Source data
☆ ☆ ☆ ☆ ☆

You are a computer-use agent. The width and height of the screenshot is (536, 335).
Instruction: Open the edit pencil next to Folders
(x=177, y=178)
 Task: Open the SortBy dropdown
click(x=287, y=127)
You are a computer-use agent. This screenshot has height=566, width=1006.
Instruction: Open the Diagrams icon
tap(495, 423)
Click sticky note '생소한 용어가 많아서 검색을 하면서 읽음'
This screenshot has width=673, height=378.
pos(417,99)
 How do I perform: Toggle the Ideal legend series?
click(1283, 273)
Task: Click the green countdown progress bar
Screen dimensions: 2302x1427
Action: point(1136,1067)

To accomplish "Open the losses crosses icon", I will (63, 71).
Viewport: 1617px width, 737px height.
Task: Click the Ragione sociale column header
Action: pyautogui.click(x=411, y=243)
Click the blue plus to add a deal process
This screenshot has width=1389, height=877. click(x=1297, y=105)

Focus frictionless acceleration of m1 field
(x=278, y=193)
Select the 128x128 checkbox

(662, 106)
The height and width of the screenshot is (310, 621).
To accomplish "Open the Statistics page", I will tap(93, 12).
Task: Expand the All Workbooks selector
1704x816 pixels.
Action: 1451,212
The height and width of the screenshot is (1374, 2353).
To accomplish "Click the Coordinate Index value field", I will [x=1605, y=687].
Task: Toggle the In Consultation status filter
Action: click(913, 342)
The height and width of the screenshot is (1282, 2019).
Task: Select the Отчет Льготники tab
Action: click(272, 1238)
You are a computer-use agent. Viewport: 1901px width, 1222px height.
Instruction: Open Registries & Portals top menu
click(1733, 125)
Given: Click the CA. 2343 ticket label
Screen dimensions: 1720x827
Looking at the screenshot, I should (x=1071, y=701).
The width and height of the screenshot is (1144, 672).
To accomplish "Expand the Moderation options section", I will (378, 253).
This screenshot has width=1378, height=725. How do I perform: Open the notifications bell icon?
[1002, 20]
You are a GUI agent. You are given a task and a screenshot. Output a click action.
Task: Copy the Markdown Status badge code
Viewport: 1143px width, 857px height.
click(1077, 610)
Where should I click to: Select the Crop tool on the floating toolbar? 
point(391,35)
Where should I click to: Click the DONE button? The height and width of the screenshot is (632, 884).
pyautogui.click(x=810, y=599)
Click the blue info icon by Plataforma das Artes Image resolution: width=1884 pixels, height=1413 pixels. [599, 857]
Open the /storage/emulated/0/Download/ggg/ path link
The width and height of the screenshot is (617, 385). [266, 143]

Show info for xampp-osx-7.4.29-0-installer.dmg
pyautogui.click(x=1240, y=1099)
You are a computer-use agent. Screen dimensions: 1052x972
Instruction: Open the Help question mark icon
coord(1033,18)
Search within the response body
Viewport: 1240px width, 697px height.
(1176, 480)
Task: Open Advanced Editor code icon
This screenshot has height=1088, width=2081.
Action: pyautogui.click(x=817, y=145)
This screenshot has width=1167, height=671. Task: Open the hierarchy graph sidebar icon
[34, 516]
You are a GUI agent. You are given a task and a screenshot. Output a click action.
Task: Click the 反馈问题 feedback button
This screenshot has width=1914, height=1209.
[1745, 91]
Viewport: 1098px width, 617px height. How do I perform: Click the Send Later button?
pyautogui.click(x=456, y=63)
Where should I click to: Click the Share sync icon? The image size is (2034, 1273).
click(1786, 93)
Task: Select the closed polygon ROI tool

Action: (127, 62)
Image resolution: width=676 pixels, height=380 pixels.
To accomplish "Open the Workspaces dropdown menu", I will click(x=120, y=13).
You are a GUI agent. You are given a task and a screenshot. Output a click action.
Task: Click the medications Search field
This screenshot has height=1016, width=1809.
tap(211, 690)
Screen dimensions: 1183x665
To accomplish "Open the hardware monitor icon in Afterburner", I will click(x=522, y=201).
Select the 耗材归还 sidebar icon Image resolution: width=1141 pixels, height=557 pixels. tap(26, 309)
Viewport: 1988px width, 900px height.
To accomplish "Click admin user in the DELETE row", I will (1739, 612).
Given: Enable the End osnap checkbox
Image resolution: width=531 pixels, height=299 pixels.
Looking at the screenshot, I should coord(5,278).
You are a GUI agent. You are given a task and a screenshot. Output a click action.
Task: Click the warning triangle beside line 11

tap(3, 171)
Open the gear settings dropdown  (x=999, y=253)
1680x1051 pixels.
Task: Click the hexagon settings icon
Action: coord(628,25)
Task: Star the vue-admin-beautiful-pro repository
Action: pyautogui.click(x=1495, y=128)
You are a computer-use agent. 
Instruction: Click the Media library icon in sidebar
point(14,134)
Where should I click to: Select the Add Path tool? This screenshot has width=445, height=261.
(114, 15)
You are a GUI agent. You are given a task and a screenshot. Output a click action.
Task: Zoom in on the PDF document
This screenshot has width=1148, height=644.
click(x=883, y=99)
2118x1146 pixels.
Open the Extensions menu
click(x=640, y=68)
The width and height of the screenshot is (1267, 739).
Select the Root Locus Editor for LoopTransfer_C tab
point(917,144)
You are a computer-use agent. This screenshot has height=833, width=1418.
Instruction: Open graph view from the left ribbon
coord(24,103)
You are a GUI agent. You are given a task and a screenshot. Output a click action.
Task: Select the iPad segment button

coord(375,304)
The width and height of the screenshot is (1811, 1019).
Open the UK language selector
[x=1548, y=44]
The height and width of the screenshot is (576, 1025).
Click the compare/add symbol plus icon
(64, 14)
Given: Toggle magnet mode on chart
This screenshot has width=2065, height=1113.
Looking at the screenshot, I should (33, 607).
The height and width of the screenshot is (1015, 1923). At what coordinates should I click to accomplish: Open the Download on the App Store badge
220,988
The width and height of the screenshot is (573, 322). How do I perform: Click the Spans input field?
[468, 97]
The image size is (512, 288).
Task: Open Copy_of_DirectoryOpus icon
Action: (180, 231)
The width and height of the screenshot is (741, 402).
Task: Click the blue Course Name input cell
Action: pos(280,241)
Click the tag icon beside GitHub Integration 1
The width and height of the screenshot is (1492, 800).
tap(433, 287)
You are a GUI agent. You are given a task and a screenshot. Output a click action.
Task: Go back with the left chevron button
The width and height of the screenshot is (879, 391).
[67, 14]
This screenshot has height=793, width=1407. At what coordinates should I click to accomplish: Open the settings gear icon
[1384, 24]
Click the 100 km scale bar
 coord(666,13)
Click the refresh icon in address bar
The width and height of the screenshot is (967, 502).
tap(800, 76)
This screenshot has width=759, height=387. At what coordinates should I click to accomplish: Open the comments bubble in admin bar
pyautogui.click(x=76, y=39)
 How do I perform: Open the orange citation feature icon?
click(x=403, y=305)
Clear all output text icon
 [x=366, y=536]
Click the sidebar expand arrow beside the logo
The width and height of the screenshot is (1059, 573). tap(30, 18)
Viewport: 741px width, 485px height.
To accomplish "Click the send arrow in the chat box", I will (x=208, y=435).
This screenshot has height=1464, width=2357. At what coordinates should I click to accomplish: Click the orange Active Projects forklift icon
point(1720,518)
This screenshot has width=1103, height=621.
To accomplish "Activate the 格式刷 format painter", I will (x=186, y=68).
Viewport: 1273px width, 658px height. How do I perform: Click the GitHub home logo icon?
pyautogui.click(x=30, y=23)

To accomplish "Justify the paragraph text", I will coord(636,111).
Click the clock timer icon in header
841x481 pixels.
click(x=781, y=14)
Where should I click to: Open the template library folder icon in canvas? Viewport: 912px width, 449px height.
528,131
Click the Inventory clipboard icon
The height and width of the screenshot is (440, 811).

☆ ☆ ☆ ☆ ☆

■ **Action item**:
Nothing but the lines from the one with "This screenshot has width=759, height=387." to the last line of the data should appear in the answer, each exactly as it stands.

■ **Task output**:
This screenshot has width=759, height=387. At what coordinates should I click to accomplish: Open the comments bubble in admin bar
pyautogui.click(x=76, y=39)
 How do I perform: Open the orange citation feature icon?
click(x=403, y=305)
Clear all output text icon
 [x=366, y=536]
Click the sidebar expand arrow beside the logo
The width and height of the screenshot is (1059, 573). tap(30, 18)
Viewport: 741px width, 485px height.
To accomplish "Click the send arrow in the chat box", I will (x=208, y=435).
This screenshot has height=1464, width=2357. At what coordinates should I click to accomplish: Click the orange Active Projects forklift icon
point(1720,518)
This screenshot has width=1103, height=621.
To accomplish "Activate the 格式刷 format painter", I will (x=186, y=68).
Viewport: 1273px width, 658px height. How do I perform: Click the GitHub home logo icon?
pyautogui.click(x=30, y=23)

To accomplish "Justify the paragraph text", I will coord(636,111).
Click the clock timer icon in header
841x481 pixels.
click(x=781, y=14)
Where should I click to: Open the template library folder icon in canvas? Viewport: 912px width, 449px height.
528,131
Click the Inventory clipboard icon
The height and width of the screenshot is (440, 811).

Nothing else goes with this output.